Entering the workforce with a degree is no longer enough to guarantee steady career development. Investing in your own ongoing education is essential to advancement and remaining competitive. In this article, you will discover three practical strategies to keep learning. These flexible strategies are designed to work with a variety of budgets and schedules, so you are bound to find an approach that suits your circumstances.

Strategy 1: Use Job Postings To Find Out What You Need To Learn

Getting ahead in your career is a great dream. Yet, how do you get started? Use the following steps to identify your career goal and what you need to learn to achieve success.

  • Identify the job you want.

For example, you may be interested in a digital project manager role at a marketing firm. As a general rule, look for roles that give you the opportunity to grow your skills.

  • Read three job postings.

Reading multiple job postings gives you a clearer picture of what employers are looking for. If three different employers post for a project manager role and they all list “direct response marketing experience," then you can assume that skillset is required. On the other hand, an MBA degree may only be listed for one job posting in a different set of roles – that qualification may not be a “must have” for that particular job market.

Tip: Use JobHero's job search tab to find a ton of job postings and save them to your dashboard for analysis, tracking, and applying.

  • Conduct a skill and experience gap analysis.

Armed with your resume and the job postings, it is time to conduct a gap analysis. Simply put, match the requirements from the job postings to your capabilities and experience. If you match 75-80% of the requirements, you can apply for the role right away. If you fall short of that guideline, then you need to pursue additional education and development to acquire the needed capabilities.


Assuming you are seeking a significant promotion or career change, you are likely to find several important skills that you need to develop further. Making sense of these gaps is what you will do in stage two.

Stage 2: Validate Your Learning Plan With Experts

Conversations with other people give you up-to-date insights in their field of expertise. By conducting the gap analysis described above, you will be ready to ask good questions. In this stage, it is time to validate your analysis by speaking with experts. Use the following tips to get the advice you need from knowledgeable professionals.

  • Search your personal network for an introduction.

Your own network of friends, family members, and acquaintances is the best place to start to search for advice. For example, you could send a short email to three friends from your college days and ask: “Do you know anyone with experience as a product manager who might be willing to have a brief chat with me?”

  • Use Linkedin Advanced Search.

Linkedin is your way into any business or organization and to find experts in any role you could imagine. Use the Linkedin Advanced Search to search based on job title or company. Then, look for contact information (or use InMail) and send an introduction email.

Tip: Read 7 tips for writing cold emails to prospective employers to learn more about writing cold emails.

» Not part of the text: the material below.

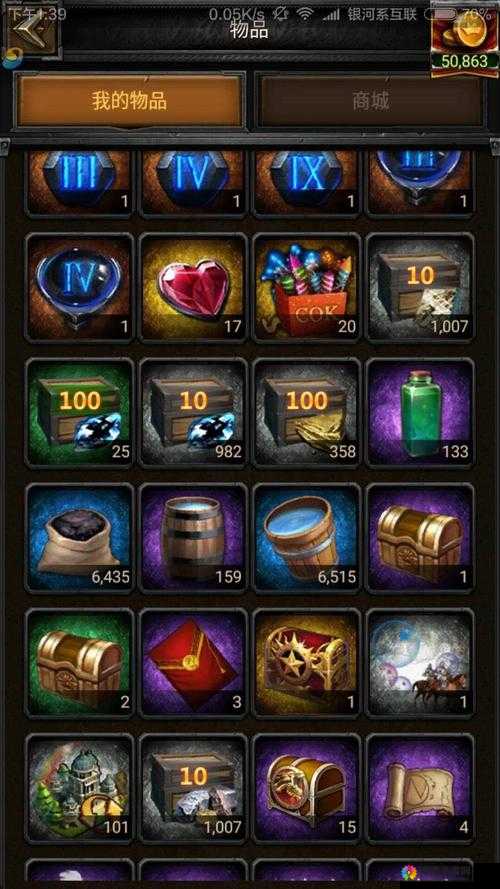Select the blue rune IX stone
500x889 pixels.
pos(307,183)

Once you set up coffee meetings, come prepared with a list of questions. For example, you may ask how to develop your product management skills. Alternately, you may ask whether specific certifications are needed to become successful in a specific job or to get interviews. Take notes during the conversation and send a thank you note afterwards. Demonstrating your eagerness to learn by taking notes is an excellent technique.

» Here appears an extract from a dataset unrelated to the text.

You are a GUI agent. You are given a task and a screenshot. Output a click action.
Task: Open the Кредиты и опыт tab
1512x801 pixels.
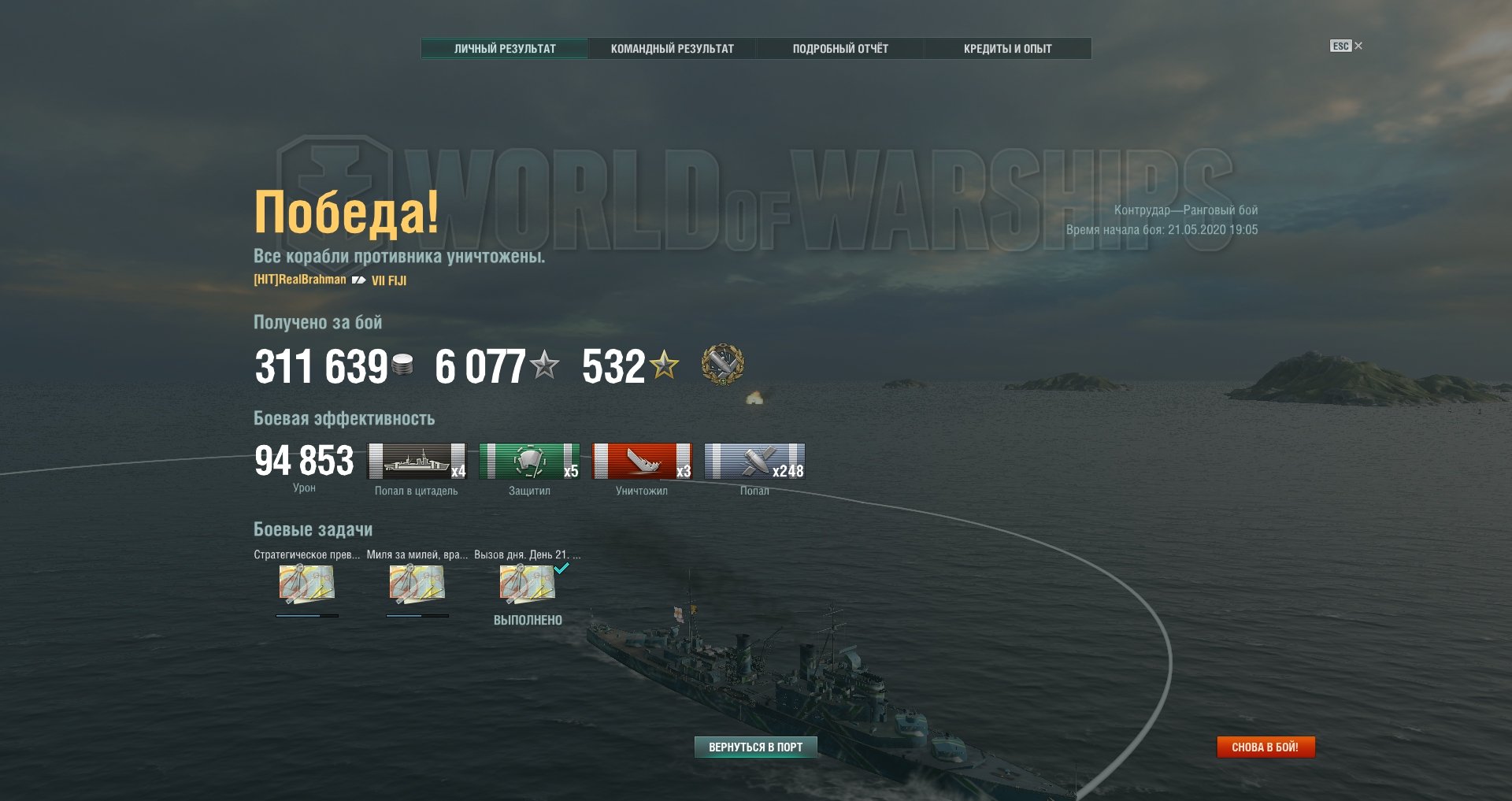click(x=1008, y=49)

Stage 3: Take Courses To Continue Growing

Having completed the research stage and the conversations stage, you are ready to learn. Use the following resources to improve your professional knowledge and skills.

  1. Project Management Hacks provides articles on a range of professional skills, including running effective meetings and how to stay organized with a weekly review.

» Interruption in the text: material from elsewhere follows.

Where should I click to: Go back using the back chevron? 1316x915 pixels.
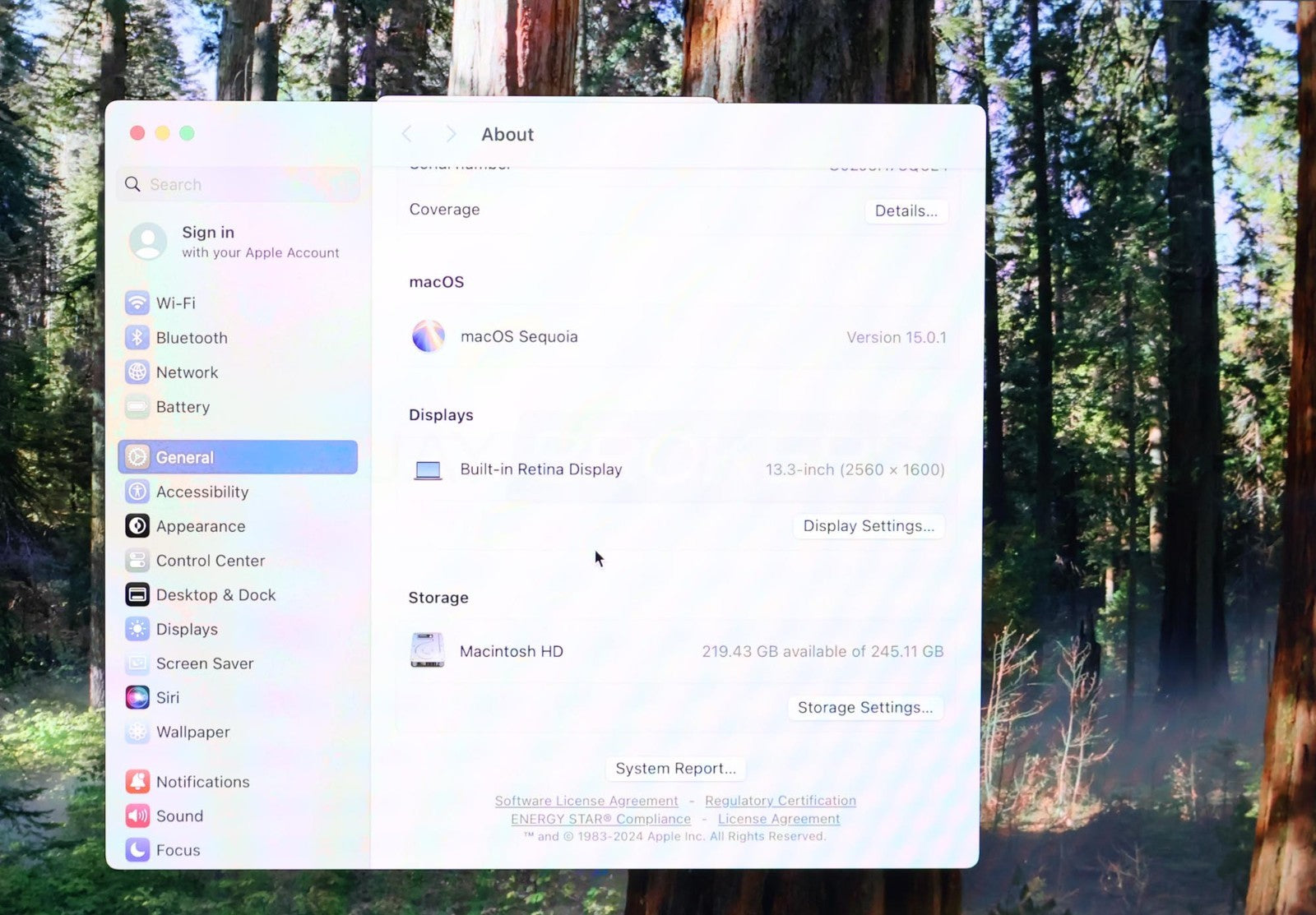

  2. Udemy, Coursera, and Lynda are great resources for introductory courses in a variety of areas -- especially technology skills (e.g. programming, Microsoft Excel, and web development).

  3. Career Tools & Manager Tools is an outstanding podcast series that covers how to get promoted, how to follow up, and many other business skills.

  4. Professional Associations. Many of the world’s leading professionals have large and outstanding associations (e.g. Project Management Institute and the CFA Institute) where you can take seminars, expand your network, and receive access to top publications.

  5. Local Colleges and Universities. Don't underestimate the programs and courses your local education centers provide. Often, the folks teaching these courses have a background in practice and a connection to local practitioners and experts. To find options in your area, do a Google search like this: “continuing education [my city]” (e.g. “continuing education New York”).

Now, it is your turn to apply this strategy. You can grow your value by learning new skills. Take the first step today!